> [Short exercise]: Rewrite the data from the line that has "The width and height of the screenshot is (898, 700)." through the line that has "click(972, 433)", putting "town label" wherever "place label" appears and changing nothing else.

> [Raw records]:
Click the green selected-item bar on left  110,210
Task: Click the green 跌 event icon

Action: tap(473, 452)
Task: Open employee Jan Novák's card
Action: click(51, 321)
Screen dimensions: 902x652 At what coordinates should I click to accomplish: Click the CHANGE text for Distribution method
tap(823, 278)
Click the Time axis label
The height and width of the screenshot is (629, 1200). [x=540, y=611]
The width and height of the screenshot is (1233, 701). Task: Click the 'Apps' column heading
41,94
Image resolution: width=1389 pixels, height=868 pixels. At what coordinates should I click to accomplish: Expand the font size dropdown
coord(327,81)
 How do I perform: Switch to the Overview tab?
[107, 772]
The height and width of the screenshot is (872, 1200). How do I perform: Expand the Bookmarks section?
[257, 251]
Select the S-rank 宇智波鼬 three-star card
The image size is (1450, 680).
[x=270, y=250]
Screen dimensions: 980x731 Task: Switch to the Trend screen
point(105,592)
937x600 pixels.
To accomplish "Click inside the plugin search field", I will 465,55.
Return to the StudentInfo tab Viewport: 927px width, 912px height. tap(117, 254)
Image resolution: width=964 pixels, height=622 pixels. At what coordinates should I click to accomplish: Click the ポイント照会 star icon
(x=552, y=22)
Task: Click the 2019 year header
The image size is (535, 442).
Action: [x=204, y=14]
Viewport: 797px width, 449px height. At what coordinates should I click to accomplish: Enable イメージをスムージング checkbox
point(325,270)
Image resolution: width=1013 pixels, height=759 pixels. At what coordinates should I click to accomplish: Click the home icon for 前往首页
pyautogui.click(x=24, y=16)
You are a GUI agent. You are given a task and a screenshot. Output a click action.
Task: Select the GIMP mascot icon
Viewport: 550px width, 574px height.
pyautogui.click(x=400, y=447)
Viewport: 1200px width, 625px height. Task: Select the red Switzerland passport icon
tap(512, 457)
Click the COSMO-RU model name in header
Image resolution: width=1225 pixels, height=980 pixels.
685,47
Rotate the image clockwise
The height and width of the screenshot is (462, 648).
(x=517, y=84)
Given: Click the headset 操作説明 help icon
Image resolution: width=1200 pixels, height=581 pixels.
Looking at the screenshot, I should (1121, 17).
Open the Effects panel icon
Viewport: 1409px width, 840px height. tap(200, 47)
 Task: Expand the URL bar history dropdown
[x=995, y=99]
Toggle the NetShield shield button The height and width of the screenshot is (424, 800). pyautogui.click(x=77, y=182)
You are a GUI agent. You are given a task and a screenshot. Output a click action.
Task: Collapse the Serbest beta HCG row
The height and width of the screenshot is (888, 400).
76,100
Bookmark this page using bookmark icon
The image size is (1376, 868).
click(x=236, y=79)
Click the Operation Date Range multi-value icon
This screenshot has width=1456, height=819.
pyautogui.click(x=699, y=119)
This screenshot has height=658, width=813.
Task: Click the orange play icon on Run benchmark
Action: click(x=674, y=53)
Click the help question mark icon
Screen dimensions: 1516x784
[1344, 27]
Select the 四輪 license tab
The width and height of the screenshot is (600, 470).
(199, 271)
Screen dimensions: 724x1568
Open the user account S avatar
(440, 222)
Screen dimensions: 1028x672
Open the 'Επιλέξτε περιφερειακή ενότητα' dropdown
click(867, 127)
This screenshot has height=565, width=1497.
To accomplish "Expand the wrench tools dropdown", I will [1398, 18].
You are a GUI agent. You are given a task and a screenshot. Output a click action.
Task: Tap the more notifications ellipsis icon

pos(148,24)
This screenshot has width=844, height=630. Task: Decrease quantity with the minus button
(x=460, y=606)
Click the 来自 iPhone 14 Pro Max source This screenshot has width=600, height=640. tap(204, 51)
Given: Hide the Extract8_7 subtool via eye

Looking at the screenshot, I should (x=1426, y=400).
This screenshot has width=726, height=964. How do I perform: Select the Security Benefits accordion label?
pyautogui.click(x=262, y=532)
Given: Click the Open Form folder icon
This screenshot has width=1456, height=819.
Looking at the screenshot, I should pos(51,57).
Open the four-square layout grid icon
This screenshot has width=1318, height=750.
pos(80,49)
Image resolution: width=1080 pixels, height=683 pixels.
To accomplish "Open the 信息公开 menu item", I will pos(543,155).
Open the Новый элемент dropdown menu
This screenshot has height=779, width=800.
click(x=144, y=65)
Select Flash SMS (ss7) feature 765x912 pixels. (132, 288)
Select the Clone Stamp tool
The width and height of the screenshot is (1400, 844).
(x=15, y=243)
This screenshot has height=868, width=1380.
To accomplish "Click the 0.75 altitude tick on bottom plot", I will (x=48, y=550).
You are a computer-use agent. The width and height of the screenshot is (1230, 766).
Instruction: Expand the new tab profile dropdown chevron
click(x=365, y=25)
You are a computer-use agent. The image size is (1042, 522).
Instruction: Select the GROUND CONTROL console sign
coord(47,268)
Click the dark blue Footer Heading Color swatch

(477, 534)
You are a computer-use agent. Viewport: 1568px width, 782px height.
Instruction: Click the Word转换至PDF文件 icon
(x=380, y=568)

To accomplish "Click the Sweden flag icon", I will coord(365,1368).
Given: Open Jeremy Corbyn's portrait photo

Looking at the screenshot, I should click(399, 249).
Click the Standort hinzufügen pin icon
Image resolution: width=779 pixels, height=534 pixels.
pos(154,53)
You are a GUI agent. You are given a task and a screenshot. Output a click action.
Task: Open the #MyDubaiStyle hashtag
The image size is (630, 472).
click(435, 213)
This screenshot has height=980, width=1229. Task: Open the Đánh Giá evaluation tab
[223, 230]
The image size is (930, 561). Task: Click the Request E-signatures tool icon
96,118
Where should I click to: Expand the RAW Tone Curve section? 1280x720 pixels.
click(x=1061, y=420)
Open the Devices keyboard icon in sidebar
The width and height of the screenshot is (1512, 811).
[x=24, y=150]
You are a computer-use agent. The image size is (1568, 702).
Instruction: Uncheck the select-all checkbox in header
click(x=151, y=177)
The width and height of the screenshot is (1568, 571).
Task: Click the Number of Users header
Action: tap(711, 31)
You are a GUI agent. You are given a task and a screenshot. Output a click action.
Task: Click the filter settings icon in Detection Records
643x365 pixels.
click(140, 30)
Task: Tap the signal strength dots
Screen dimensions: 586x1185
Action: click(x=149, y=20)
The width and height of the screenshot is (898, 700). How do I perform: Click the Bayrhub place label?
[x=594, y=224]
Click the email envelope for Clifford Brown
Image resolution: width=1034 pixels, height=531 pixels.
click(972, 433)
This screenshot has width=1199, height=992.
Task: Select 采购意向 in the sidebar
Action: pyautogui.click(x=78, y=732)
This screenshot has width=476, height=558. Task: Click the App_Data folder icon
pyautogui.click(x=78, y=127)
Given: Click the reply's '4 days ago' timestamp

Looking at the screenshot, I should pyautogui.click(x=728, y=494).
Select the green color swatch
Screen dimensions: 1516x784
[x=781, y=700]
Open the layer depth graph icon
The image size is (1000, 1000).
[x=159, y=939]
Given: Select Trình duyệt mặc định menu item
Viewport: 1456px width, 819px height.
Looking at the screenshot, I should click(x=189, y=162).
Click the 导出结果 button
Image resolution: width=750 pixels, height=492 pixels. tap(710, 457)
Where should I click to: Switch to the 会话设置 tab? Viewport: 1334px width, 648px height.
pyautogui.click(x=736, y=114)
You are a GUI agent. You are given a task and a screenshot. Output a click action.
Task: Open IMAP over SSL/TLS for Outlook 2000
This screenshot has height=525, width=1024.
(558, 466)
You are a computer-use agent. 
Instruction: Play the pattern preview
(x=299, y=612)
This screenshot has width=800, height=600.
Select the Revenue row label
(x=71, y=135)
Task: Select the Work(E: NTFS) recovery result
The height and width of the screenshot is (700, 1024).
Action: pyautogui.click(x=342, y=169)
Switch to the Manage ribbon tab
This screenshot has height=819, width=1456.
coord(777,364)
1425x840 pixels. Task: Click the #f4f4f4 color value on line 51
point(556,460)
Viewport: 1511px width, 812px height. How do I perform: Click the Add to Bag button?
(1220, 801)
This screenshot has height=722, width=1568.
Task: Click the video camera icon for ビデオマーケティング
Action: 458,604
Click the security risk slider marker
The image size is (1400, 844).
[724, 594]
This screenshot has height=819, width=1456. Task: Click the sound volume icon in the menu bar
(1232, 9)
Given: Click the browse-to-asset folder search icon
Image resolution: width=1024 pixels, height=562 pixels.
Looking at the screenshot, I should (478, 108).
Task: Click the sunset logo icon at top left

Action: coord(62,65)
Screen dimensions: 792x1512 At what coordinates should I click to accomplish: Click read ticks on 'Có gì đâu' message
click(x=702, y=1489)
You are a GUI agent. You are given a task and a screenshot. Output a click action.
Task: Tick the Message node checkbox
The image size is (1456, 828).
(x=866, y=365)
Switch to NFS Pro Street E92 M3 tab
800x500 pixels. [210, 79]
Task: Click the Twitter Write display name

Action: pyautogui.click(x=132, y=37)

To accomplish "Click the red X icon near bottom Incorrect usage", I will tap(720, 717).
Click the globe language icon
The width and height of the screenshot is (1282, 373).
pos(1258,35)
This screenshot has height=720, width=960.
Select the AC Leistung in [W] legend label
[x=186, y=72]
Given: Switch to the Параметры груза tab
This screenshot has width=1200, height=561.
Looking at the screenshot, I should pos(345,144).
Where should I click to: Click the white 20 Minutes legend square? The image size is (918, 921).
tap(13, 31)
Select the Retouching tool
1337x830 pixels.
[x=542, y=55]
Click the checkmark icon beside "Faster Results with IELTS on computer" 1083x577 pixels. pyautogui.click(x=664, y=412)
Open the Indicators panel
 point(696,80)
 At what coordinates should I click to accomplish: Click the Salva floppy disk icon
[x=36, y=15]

> [Solution to this exercise]:
The width and height of the screenshot is (898, 700). How do I perform: Click the Bayrhub town label?
[x=594, y=224]
Click the email envelope for Clifford Brown
Image resolution: width=1034 pixels, height=531 pixels.
click(972, 433)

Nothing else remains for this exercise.